The Itinerant Practice in Dentistry
It’s not what you say, it’s what they hear Frank Luntz, PhD
The purpose of this chapter is to introduce and discuss the ethics associated with itinerancy in dentistry. Members of the profession questioned on this topic would most likely focus on a specialist performing care in a generalist office. While this method of care is not uncommon, another model of care delivery seems to have an increasing incidence. This involves a practitioner who performs dental services, and for whatever reason, elects to work for remuneration without a motivation to achieve ownership in a practice.
Principles of Ethics and Code of Professional Conduct
As dentistry moved up the evolutionary trail from a trade to a profession, emphasis on higher education, state licensure, defined standards of care, and ethics were promoted by both the public and members of the profession. In effect, the public expected a “professional” to have the patient’s best interest considered while peer associations were formed to address ethical standards of care and continuing education in the practice of dentistry. To be a member of a professional association (e.g., American Dental Association), one is required to acknowledge and abide by that associations Principles of Ethics and Code of Professional Conduct. A failure to do so may result in minor to serious punishment by the association (e.g., letter of counsel or expulsion from membership). When an association issues a serious punishment to a member, they are required to send the information to the National Practitioner Databank, which may impact state licensure, purchase of liability insurance, or membership in other peer associations.

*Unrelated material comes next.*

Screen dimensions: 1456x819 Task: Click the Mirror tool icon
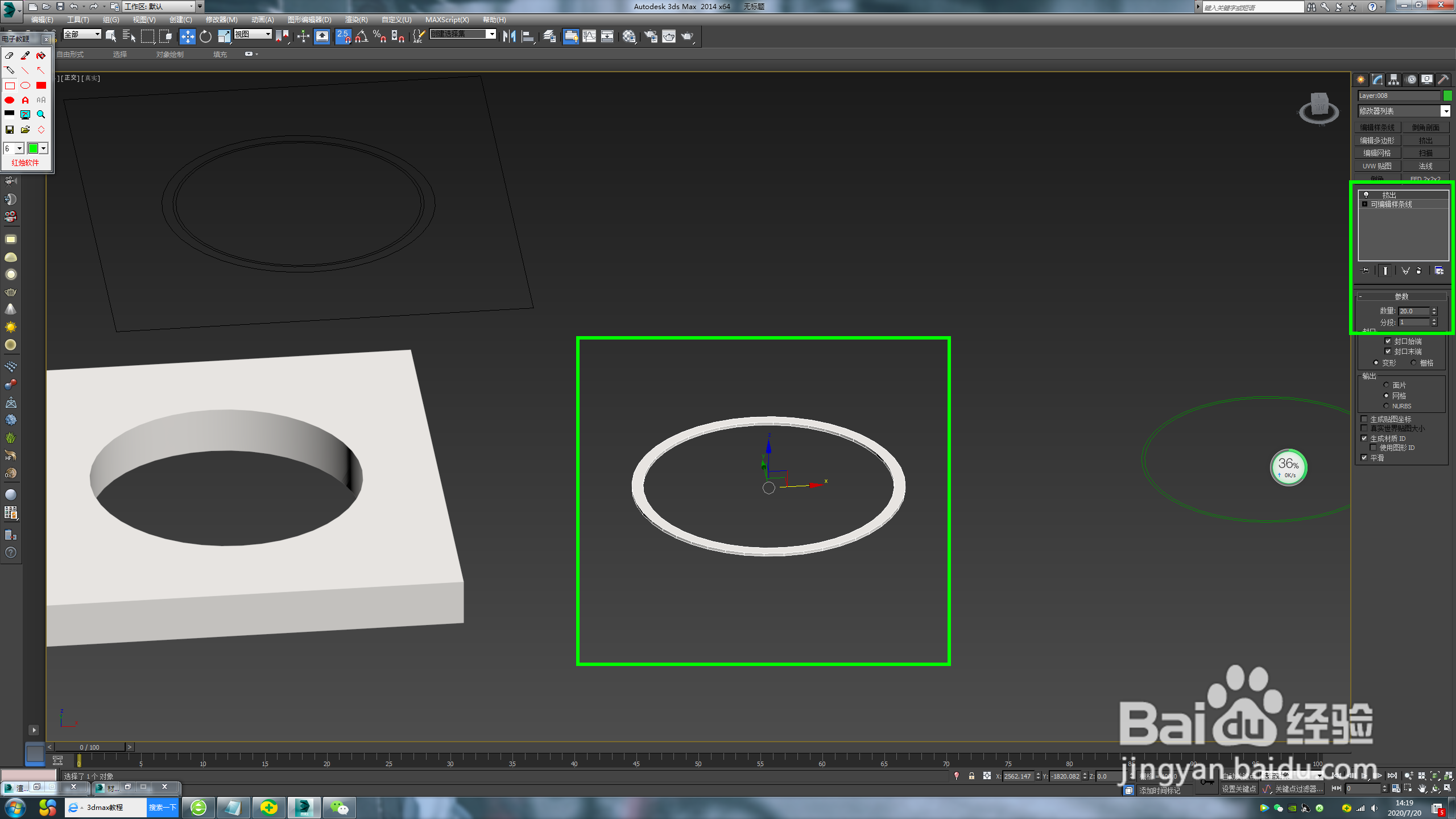509,36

Note: The practice of dentistry in each State is governed by a Dental Practice Act Statute which is regulated by an agency of the state (e.g., state board of dental examiners), which enhances the statute by codifying rules and regulations. This is the legal aspect for the practice of dentistry in a state. The ethical standards of practice are developed by the dental profession itself and are administered by the association in which a dentist is a member. Therefore, all violations of a dental practice act and associated rules and regulations of a state are not only illegal, but are unethical acts as well, but the reverse is not true in that not all unethical acts are illegal.
Definition and History of Itinerant Healthcare
The term itself refers to one who travels from place to place to perform his or her work. In the earliest healthcare, the provider would travel from location to location because of a deficiency of providers in underserved areas. As provider volume and competition increased, fewer generalists found the need to travel and thus settled in one community. As medical specialization increased, some (e.g., surgeons) would travel to perform surgery and then leave follow-up care to the general practitioner in the area. This trend caused the American College of Surgeons to address the itinerant practice of surgery in 1974, with revisions in 1997. Arguments to benefit patient care promoted the premise that the most qualified and best trained practitioner in a specialty area should not delegate certain care to a lesser trained practitioner. This core principle of ethics survives today.
Note: While there are associations under the umbrella of dentistry that have addressed the “itinerant practice” of its members, The Principles of Ethics and Code of Professional Conduct of the American Dental Association does not specifically address the term.
Itinerant Practice for the Dental Specialist
The proven treatment delivery model for specialty care in dentistry today remains the same as it has been for decades. Upon completion of residency training, graduates commonly enter an existing practice as associates, with the future plan of a buy-in or buy-out or they open their own office in a chosen community. Historically, as relationships were developed with referral practitioners, patients were sent to the specialist’s office for care. On occasion the specialist may travel to an underserved area, but the majority of his productive time was spent in his/her own facility. Advantages to both the practitioner and patient would be: 1) an office specifically designed and utilized daily to meet practice requirements 2) availability of special equipment 3) a staff with very specific training in the limited procedures of the practice and 4) post treatment care rendered by the specialist. Patient disadvantages may include travel to an unfamiliar office location that may be farther from their home.